::: SELECTED EXCERPT :::

BOUDIN, Circuit Judge.
On December 21, 1990, the Andover Northway Realty Trust executed a promissory note with installment payments in favor of the Woburn Savings Bank and secured it by giving the bank a mortgage on property the trust had purchased in Peabody, Massachusetts. The note was for $3.28 million for one year with installments of $30,969.40 to be paid each month and the balance due at year’s end. Three individuals — Messrs. Nichols, MacGill, and Ball — gave the bank personal guarantees on the note.
In July 1991, the Federal Deposit Insurance Corporation became the receiver for the bank. In December of the same year, the note matured but was not paid. In March 1994, the FDIC sold the note, the mortgage, and the personal guarantees to the Cadle Company for $1.1 million. At this point, the [61]*61note was in default, and unpaid interest was continuing to accumulate. The trust now began to make regular payments of $21,000 a month to Cadle, apparently approximating rents the trust was collecting.
Several months later, in May 1994, in a complex multi-step transaction, Cadle transferred possession of the note and mortgage to Foothill Capital Corp. to secure a loan from Foothill. Although there was in form an assignment of the mortgage and note to Foothill, it was qualified by the loan agreement which, among other things, purported to reserve to Cadle the responsibility to collect on the note and (if necessary) to foreclose on the mortgage.
In April 1995, after a year of monthly payments of $21,000 by the trust and efforts by it to refinance, Cadle sent the trust a notice of intent to foreclose and a deficiency notice. In May 1995, a foreclosure sale was held pursuant to a power of sale in the mortgage and Cadle purchased the property for $2.45 million. In June 1995, the trust and the three guarantors (hereafter, collectively, “the trust”) brought suit against Cadle in state court, attacking the foreclosure on multiple grounds. Two are pertinent here:
One theory is that Cadle had earlier made — and then breached by foreclosure— an alleged oral agreement between Cadle and the trust to forbear from foreclosure, so long as the trust paid $21,000 per month; the trust said that the agreement also obligated Cadle to accept $2.5 million in full payment if and when the plaintiffs could raise the money. The other theory is that Cadle’s foreclosure was unlawful because, by the time of the notice and foreclosure, Cadle had assigned the mortgage to someone else (Foothill) and had no right to foreclose and collect the deficiency in its own name.
Cadle removed the action to federal court and counterclaimed against the trust for unpaid principal and accumulated interest on the loan. In due course, the district court on summary judgment rejected the trust’s claim that because of the assignment Cadle could not foreclose on the mortgage; but it reserved for the jury the question whether foreclosure was independently barred by a forbearance agreement, as alleged by the trust but denied by Cadle.
In October 1996, the case was tried to a jury. Cadle claimed to be owed $1,310,560.55 in outstanding principal and interest, after deducting the $2.45 million received at the foreclosure sale and the $21,000 monthly payments (which Cadle treated as an offset to interest otherwise due). The trust claimed that at most it owed $50,000: the $2.5 million set by the alleged forbearance agreement as the final payment, less $2.45 million received by Cadle on foreclosure.

:::

GIVEN TASK 1:
Answer each question using the Cadle foreclosure opinion.
(a) For what amount did the FDIC sell the note, the mortgage, and the personal guarantees to the Cadle Company?
(b) At what price did Cadle buy the property at the foreclosure sale?
(c) In what month and year did the case go to a jury trial?

::: DATA FOR THE TASK :::

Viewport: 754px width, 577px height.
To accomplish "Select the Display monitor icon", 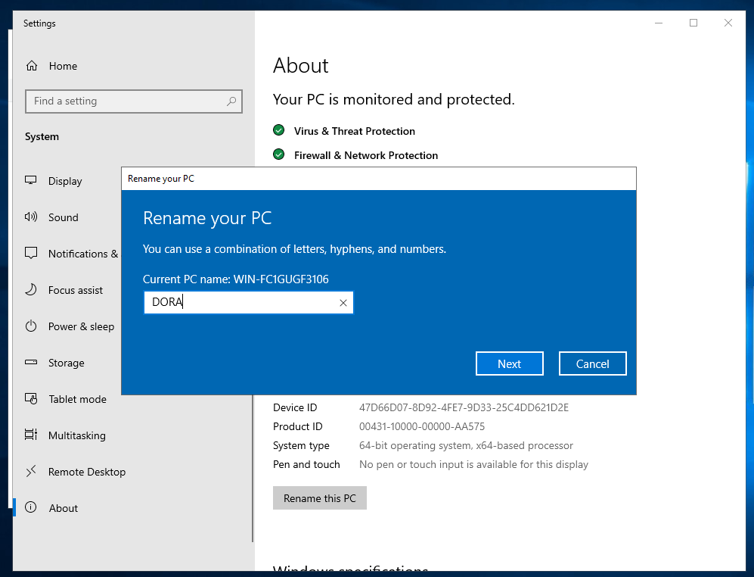I will click(x=31, y=181).
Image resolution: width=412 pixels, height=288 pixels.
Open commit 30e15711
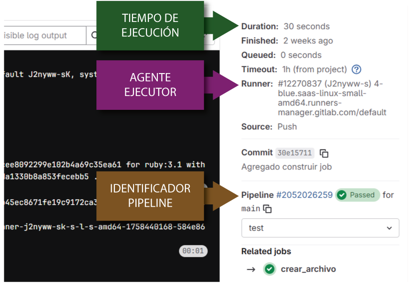coord(295,153)
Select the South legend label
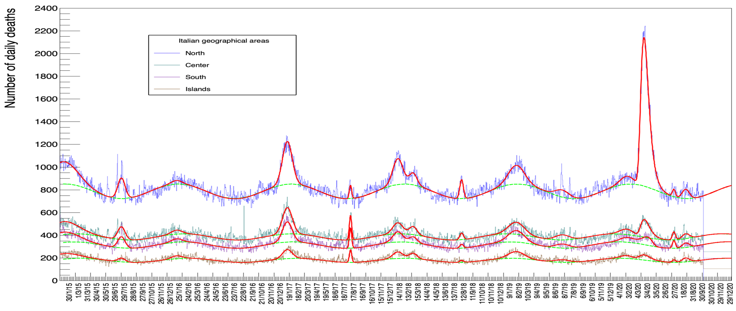The image size is (736, 311). coord(195,77)
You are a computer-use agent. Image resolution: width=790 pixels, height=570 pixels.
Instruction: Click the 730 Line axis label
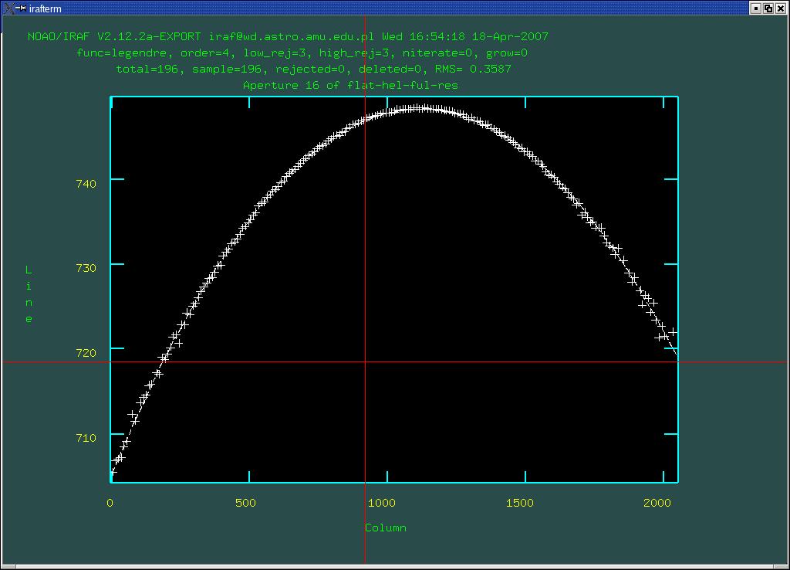click(x=86, y=268)
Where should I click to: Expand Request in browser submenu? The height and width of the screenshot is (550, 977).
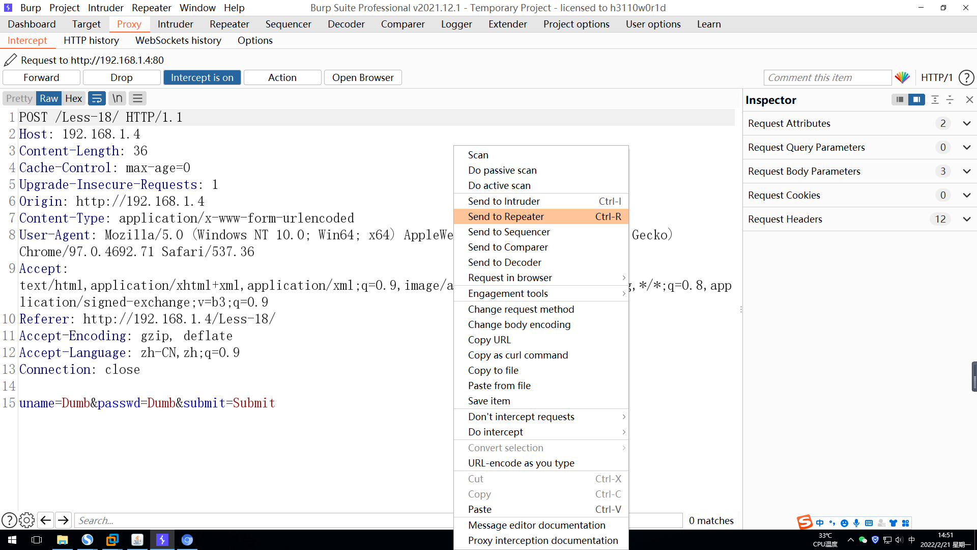[510, 278]
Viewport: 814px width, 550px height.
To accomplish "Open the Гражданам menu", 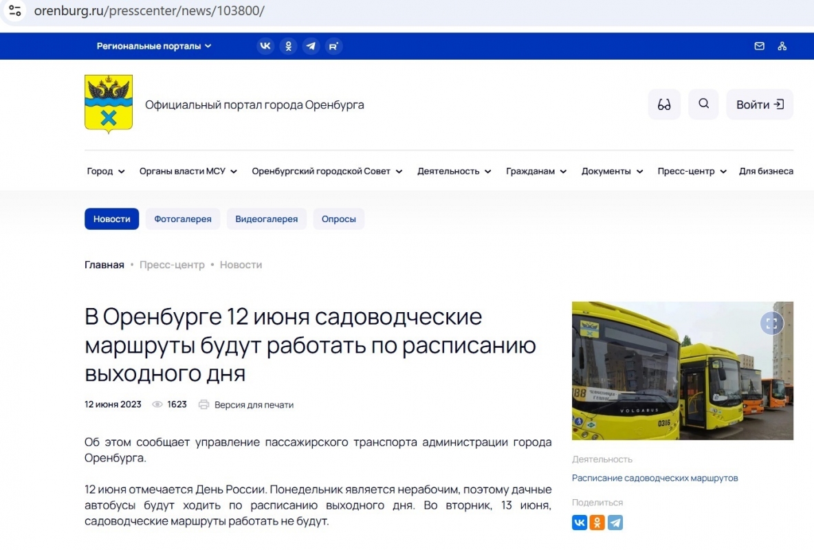I will pos(536,171).
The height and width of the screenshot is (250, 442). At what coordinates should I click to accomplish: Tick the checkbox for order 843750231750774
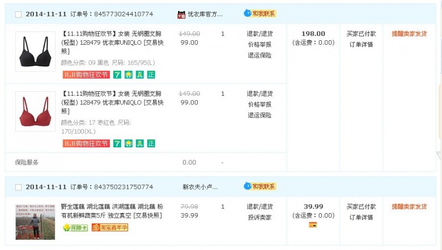pos(18,187)
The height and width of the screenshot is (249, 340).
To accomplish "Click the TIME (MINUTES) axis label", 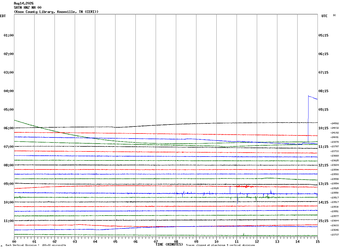I will 169,245.
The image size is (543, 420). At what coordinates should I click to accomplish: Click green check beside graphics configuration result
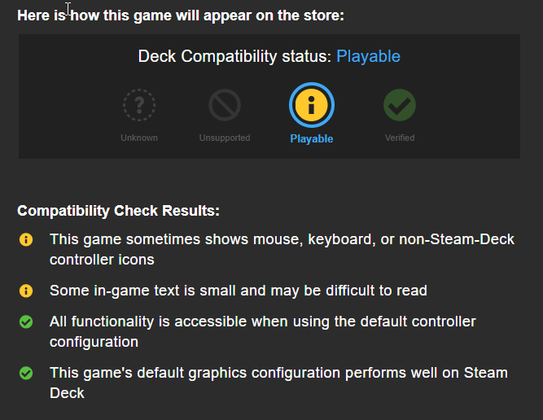point(26,374)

:::

GIVEN TASK 2: Show every line of the records that contains the word "coordinates".

PROBLEM SOLUTION 1:
(a) $1.1 million
(b) $2.45 million
(c) October 1996

PROBLEM SOLUTION 2:
The height and width of the screenshot is (250, 442). At what coordinates should I click to accomplish: Tick the checkbox for order 843750231750774
The image size is (543, 420). At what coordinates should I click to accomplish: Click green check beside graphics configuration result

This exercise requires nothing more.